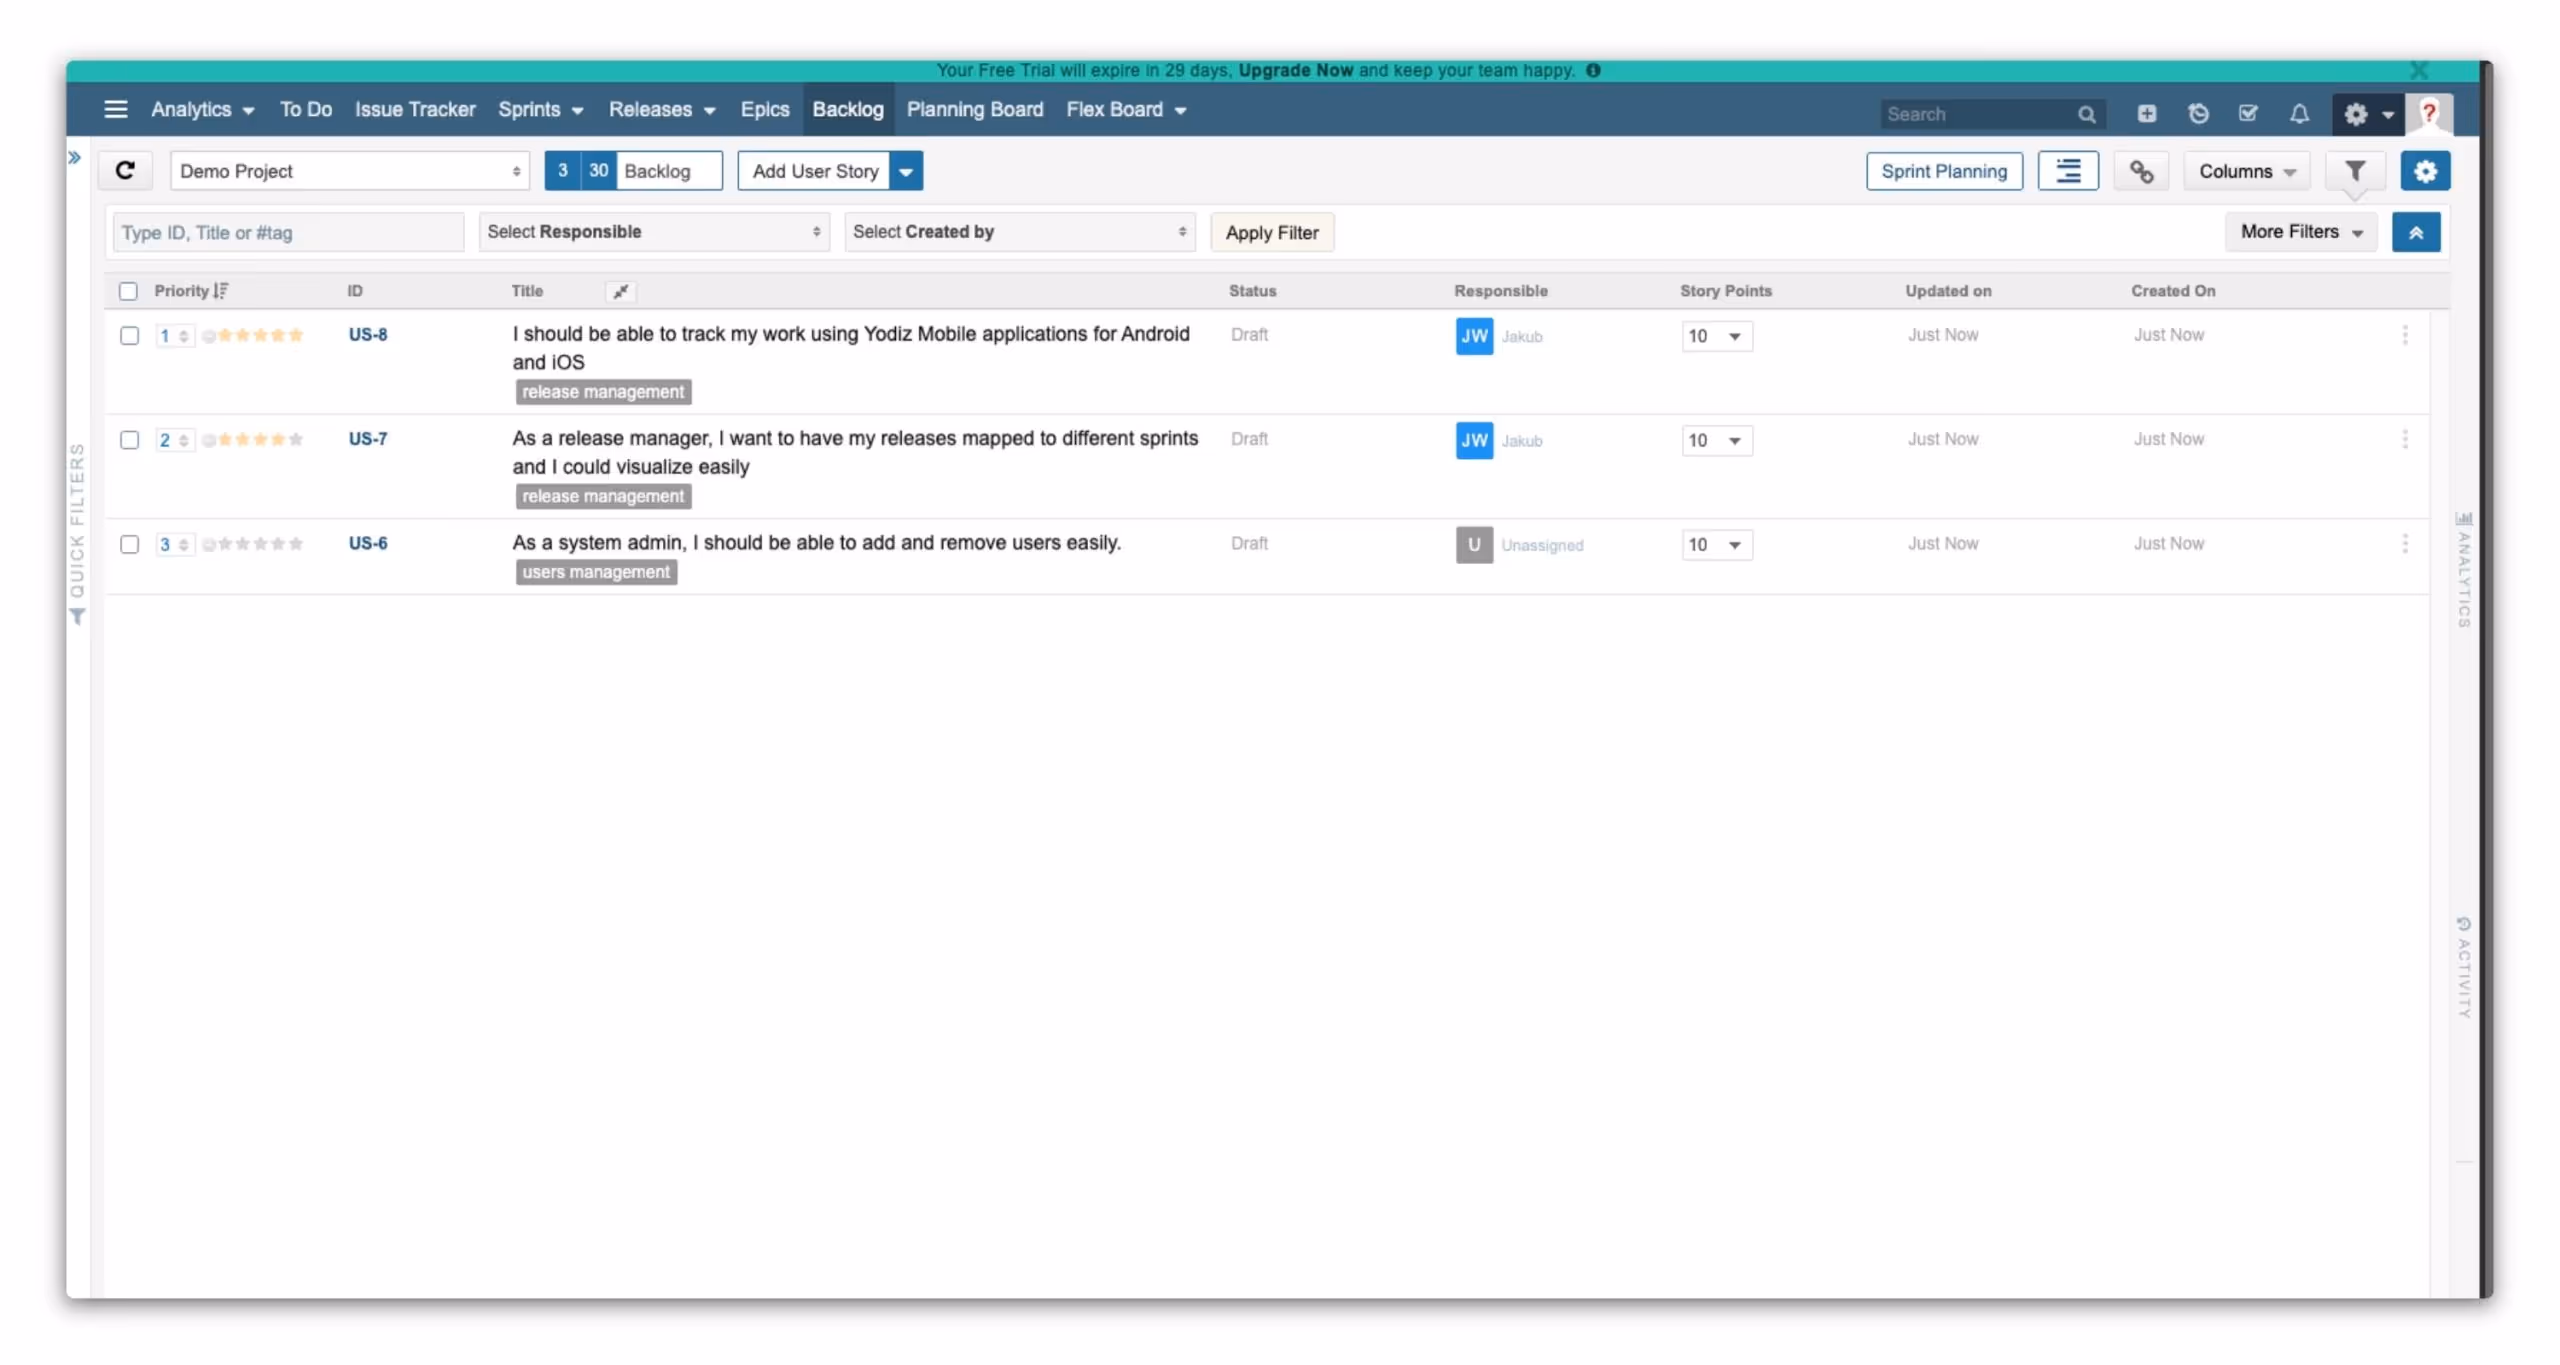Image resolution: width=2560 pixels, height=1365 pixels.
Task: Open the Demo Project dropdown
Action: [349, 171]
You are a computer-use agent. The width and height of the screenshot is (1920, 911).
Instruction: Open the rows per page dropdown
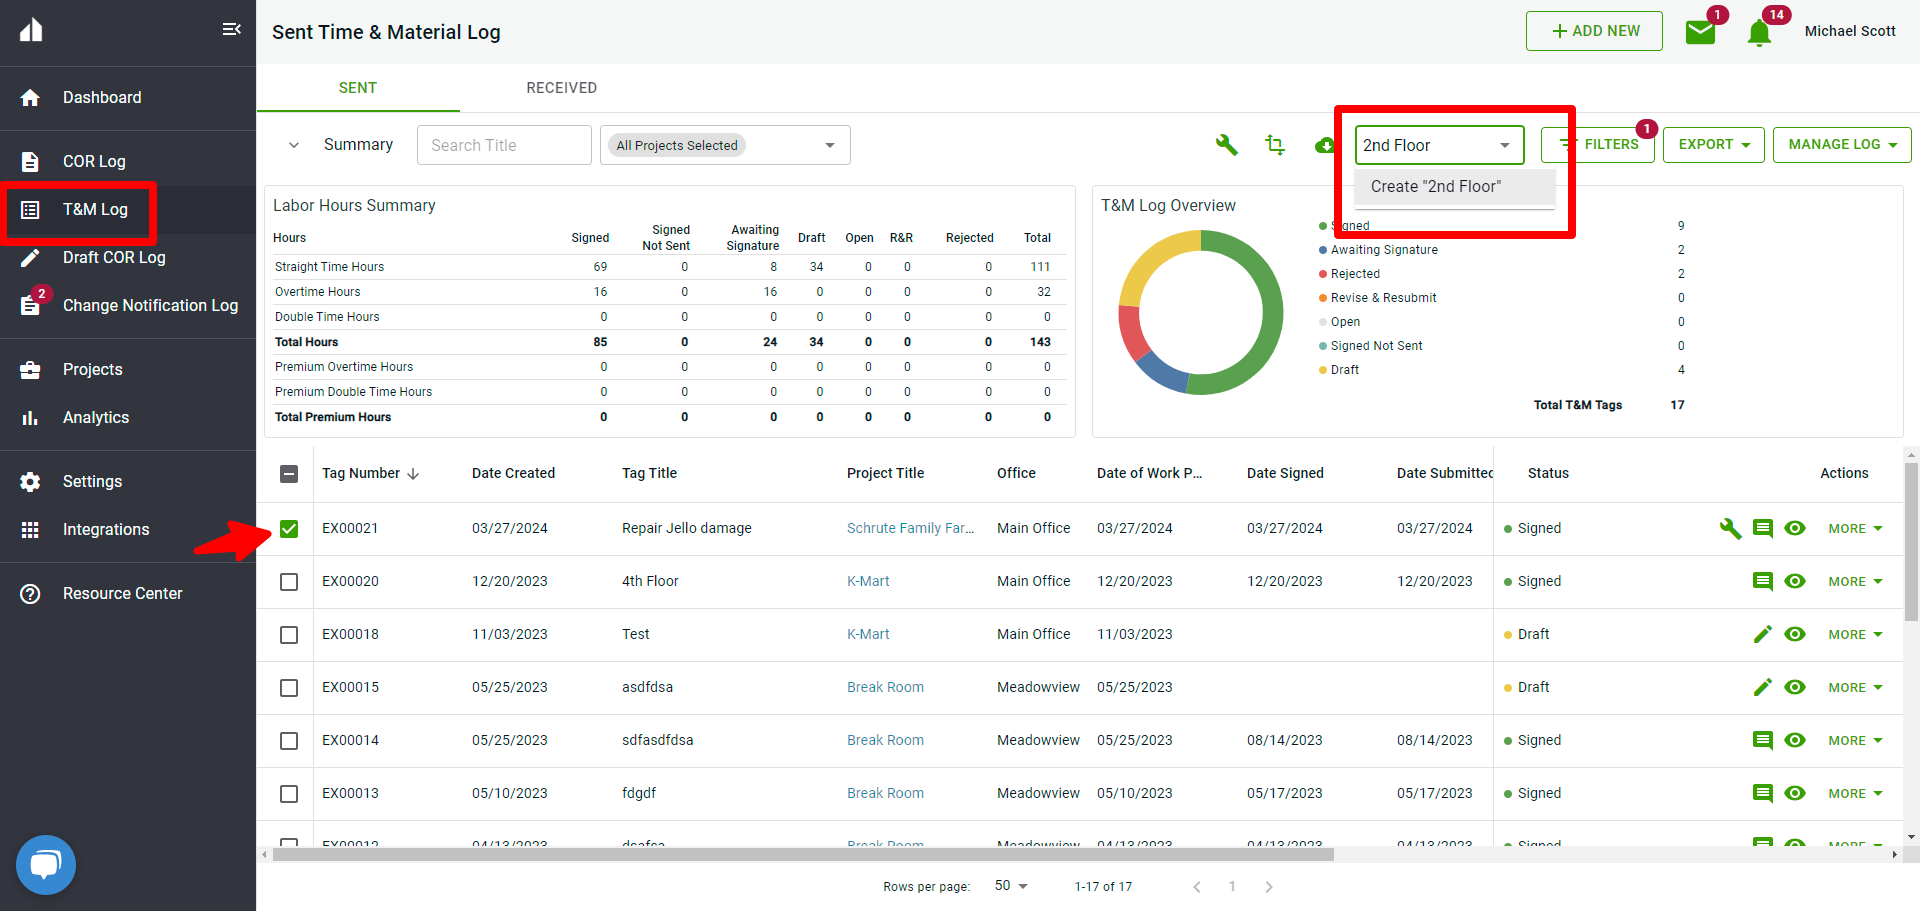(1011, 886)
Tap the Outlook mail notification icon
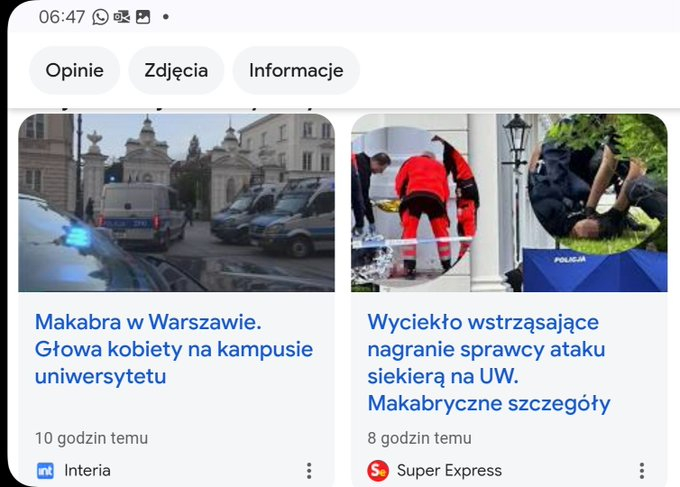The height and width of the screenshot is (487, 680). [x=121, y=17]
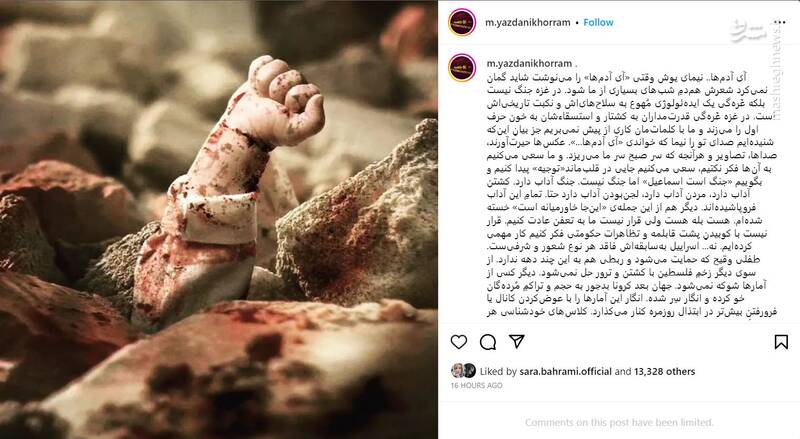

--------------------

Your goal |
Pick out every line of the material that contains the word "Open" and copy those lines. Case counts.

Output below |
Task: Open the Demo Project dropdown
Instruction: Open the rows per page dropdown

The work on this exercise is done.